**Provided data**
++++++++

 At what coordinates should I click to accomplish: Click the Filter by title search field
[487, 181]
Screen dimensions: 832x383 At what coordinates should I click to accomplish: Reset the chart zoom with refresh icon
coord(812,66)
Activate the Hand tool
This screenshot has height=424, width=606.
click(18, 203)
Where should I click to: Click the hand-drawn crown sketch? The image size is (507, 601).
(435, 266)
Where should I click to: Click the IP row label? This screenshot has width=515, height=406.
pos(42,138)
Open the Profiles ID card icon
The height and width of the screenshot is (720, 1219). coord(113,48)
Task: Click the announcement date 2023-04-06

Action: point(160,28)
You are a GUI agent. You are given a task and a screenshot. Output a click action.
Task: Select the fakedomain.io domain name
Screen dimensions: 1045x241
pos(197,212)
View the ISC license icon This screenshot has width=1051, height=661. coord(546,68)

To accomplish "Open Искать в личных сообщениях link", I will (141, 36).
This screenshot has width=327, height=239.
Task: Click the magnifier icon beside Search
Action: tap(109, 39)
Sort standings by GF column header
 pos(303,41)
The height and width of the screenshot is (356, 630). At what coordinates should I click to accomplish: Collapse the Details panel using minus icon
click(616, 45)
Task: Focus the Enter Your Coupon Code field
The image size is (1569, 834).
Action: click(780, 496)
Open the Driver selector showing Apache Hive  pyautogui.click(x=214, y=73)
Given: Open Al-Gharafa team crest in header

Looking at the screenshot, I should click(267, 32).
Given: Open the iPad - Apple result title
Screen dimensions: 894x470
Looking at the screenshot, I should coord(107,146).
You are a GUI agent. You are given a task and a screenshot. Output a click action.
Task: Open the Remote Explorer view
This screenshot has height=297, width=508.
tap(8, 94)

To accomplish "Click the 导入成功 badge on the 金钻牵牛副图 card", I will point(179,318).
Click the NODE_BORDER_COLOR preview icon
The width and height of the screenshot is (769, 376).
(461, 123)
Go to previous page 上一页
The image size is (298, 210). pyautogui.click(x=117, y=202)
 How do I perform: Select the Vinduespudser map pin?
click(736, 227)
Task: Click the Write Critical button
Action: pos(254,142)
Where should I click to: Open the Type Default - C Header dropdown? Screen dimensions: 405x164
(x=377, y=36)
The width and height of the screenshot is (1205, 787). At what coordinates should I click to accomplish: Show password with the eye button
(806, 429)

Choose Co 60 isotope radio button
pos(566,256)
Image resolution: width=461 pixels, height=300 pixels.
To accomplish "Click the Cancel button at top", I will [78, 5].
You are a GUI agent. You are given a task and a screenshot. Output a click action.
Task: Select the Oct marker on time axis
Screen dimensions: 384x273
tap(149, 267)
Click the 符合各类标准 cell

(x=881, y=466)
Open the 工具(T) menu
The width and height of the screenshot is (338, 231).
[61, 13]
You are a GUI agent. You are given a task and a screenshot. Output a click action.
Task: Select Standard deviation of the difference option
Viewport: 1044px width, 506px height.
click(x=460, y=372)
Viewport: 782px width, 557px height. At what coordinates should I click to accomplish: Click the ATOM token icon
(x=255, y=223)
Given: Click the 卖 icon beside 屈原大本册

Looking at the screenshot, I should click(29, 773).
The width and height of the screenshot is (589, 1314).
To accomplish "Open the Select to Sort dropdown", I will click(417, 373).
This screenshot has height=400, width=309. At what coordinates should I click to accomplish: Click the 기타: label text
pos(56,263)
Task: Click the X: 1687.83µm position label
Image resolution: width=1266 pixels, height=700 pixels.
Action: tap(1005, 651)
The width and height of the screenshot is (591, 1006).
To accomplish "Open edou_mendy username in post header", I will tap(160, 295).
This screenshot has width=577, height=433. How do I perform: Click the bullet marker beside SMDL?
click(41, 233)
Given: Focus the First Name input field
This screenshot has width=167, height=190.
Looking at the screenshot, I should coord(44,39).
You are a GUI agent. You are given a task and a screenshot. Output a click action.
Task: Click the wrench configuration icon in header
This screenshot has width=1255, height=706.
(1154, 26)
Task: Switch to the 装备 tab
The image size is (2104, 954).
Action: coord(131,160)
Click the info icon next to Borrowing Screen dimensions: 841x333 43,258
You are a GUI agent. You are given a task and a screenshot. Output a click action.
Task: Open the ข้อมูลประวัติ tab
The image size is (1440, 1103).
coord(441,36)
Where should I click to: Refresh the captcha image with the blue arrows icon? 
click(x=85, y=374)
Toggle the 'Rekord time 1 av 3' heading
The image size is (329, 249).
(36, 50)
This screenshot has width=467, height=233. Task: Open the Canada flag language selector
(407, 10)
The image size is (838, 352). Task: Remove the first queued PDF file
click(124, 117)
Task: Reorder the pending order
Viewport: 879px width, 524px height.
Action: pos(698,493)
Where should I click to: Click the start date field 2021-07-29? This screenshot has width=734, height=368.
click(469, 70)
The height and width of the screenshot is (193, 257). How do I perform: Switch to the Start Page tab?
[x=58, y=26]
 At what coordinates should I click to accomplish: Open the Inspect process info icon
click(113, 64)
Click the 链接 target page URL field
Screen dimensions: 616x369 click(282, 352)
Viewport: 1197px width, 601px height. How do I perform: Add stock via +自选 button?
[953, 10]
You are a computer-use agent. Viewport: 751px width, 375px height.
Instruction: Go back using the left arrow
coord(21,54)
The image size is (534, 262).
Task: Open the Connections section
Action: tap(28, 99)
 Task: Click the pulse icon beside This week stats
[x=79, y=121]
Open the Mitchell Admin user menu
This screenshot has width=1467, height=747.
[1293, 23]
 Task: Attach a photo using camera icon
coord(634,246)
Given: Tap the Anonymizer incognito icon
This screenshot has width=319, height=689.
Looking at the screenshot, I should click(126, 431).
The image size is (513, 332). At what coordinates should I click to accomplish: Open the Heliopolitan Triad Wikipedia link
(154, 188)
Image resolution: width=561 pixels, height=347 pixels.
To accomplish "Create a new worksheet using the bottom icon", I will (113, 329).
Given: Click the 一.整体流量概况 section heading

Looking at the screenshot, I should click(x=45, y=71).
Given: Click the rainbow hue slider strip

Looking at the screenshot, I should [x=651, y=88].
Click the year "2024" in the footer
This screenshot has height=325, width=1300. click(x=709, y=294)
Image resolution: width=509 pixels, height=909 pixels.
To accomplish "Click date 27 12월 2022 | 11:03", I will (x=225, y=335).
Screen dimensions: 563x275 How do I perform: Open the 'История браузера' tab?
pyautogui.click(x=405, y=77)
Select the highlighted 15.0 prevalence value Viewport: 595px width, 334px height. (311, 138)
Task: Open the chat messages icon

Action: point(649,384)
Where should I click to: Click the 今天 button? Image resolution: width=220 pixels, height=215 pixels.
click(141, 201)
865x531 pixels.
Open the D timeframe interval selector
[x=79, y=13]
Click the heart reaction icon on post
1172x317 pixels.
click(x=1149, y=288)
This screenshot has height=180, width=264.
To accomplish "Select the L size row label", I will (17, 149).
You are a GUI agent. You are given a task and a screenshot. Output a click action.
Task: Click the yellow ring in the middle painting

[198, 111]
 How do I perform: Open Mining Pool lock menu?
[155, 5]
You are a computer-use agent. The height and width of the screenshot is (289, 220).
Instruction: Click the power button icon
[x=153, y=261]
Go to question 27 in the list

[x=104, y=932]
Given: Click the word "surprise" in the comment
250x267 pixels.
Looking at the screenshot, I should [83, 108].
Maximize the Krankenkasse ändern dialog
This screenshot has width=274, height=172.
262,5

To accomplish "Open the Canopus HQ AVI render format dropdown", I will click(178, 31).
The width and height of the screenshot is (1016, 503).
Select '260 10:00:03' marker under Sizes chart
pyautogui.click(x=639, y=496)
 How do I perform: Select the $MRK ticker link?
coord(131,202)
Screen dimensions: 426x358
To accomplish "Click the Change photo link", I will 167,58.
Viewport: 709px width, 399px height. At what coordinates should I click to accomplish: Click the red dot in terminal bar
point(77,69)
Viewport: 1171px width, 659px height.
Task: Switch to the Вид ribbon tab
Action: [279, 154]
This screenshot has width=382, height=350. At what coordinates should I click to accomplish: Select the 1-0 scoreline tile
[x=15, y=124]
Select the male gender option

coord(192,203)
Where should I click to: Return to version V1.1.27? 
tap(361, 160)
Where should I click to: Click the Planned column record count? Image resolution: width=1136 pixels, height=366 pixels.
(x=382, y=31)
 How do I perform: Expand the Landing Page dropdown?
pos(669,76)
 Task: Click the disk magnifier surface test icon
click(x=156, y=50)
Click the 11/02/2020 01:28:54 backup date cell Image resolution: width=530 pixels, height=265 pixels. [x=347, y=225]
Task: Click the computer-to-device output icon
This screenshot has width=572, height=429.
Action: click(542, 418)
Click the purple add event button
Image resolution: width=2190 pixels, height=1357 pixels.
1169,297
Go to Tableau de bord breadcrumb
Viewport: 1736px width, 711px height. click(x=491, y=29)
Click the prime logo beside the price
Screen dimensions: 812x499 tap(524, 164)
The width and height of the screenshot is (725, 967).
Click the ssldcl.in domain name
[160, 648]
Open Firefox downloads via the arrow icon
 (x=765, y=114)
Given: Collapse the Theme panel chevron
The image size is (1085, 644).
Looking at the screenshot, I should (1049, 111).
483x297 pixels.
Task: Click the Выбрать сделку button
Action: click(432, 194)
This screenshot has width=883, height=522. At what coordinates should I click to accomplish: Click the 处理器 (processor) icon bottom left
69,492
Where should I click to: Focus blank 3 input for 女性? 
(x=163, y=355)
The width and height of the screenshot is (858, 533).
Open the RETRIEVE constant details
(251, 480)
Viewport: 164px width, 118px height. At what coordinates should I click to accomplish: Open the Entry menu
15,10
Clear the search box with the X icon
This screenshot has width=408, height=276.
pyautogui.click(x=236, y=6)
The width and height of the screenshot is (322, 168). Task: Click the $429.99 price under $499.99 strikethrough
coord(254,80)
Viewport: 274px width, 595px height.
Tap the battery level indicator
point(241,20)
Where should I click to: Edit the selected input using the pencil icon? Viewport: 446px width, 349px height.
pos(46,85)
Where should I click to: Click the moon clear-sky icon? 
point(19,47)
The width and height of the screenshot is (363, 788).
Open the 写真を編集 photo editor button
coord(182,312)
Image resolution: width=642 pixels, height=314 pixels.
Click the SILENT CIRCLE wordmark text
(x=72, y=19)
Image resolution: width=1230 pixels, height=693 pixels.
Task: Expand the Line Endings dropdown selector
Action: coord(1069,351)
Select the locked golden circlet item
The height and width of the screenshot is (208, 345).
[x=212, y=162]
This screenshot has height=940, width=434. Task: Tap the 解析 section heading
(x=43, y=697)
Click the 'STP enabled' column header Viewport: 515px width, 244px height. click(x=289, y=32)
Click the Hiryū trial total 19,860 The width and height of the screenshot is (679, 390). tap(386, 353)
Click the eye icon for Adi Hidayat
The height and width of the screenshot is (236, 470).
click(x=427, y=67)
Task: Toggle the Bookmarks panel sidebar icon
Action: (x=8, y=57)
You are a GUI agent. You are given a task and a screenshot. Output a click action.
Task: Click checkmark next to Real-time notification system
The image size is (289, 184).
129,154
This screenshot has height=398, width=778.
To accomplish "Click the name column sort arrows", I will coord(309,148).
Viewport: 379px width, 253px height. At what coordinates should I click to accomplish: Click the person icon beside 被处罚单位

++++++++

**Task objective**
Reply with one number, the count of lines in the records that include the word "next".

**Final answer**
2